Data items
————
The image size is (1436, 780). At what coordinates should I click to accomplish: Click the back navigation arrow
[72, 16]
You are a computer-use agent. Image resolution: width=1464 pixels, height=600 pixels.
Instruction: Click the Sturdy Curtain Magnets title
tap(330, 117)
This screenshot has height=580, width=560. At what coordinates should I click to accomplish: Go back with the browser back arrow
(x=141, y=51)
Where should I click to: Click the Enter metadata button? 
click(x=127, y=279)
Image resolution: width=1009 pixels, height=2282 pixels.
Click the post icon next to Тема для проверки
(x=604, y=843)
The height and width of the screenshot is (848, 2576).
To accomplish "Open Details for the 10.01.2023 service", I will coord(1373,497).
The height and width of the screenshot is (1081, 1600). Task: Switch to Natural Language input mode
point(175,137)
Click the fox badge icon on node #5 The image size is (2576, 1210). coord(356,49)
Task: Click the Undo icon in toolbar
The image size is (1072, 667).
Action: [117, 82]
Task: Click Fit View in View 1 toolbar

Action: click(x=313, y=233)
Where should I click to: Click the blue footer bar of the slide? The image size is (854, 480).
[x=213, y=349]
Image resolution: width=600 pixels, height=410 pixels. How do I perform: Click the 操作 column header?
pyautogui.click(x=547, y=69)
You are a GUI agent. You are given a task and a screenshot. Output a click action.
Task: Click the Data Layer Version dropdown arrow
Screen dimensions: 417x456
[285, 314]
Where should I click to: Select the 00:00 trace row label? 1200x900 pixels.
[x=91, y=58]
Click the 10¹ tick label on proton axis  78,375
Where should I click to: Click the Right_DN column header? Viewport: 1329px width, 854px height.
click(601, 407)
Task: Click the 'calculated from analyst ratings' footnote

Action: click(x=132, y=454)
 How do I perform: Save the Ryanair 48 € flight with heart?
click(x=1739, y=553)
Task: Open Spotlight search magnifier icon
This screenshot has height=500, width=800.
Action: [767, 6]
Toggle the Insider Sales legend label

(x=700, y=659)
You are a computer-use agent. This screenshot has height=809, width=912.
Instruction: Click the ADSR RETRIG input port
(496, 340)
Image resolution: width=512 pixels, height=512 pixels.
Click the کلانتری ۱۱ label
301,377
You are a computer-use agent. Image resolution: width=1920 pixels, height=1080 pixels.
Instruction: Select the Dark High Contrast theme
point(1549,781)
————
● Task instructions
Can you change "Where should I click to" to "Where do I click to" wherever it occurs in the items above and leave everything else untouched?

● Exercise result
The image size is (1436, 780). At what coordinates should I click to accomplish: Click the back navigation arrow
[72, 16]
You are a computer-use agent. Image resolution: width=1464 pixels, height=600 pixels.
Instruction: Click the Sturdy Curtain Magnets title
tap(330, 117)
This screenshot has height=580, width=560. At what coordinates should I click to accomplish: Go back with the browser back arrow
(x=141, y=51)
Where do I click to: Click the Enter metadata button? 
click(x=127, y=279)
Image resolution: width=1009 pixels, height=2282 pixels.
Click the post icon next to Тема для проверки
(x=604, y=843)
The height and width of the screenshot is (848, 2576).
To accomplish "Open Details for the 10.01.2023 service", I will coord(1373,497).
The height and width of the screenshot is (1081, 1600). Task: Switch to Natural Language input mode
point(175,137)
Click the fox badge icon on node #5 The image size is (2576, 1210). coord(356,49)
Task: Click the Undo icon in toolbar
The image size is (1072, 667).
Action: [117, 82]
Task: Click Fit View in View 1 toolbar

Action: click(x=313, y=233)
Where do I click to: Click the blue footer bar of the slide? The image size is (854, 480).
[x=213, y=349]
Image resolution: width=600 pixels, height=410 pixels. How do I perform: Click the 操作 column header?
pyautogui.click(x=547, y=69)
You are a GUI agent. You are given a task and a screenshot. Output a click action.
Task: Click the Data Layer Version dropdown arrow
Screen dimensions: 417x456
[285, 314]
Where do I click to: Select the 00:00 trace row label? 1200x900 pixels.
[x=91, y=58]
Click the 10¹ tick label on proton axis  78,375
Where do I click to: Click the Right_DN column header? Viewport: 1329px width, 854px height.
click(601, 407)
Task: Click the 'calculated from analyst ratings' footnote

Action: click(x=132, y=454)
 How do I perform: Save the Ryanair 48 € flight with heart?
click(x=1739, y=553)
Task: Open Spotlight search magnifier icon
This screenshot has height=500, width=800.
Action: [767, 6]
Toggle the Insider Sales legend label

(x=700, y=659)
You are a computer-use agent. This screenshot has height=809, width=912.
Instruction: Click the ADSR RETRIG input port
(496, 340)
Image resolution: width=512 pixels, height=512 pixels.
Click the کلانتری ۱۱ label
301,377
You are a computer-use agent. Image resolution: width=1920 pixels, height=1080 pixels.
Instruction: Select the Dark High Contrast theme
point(1549,781)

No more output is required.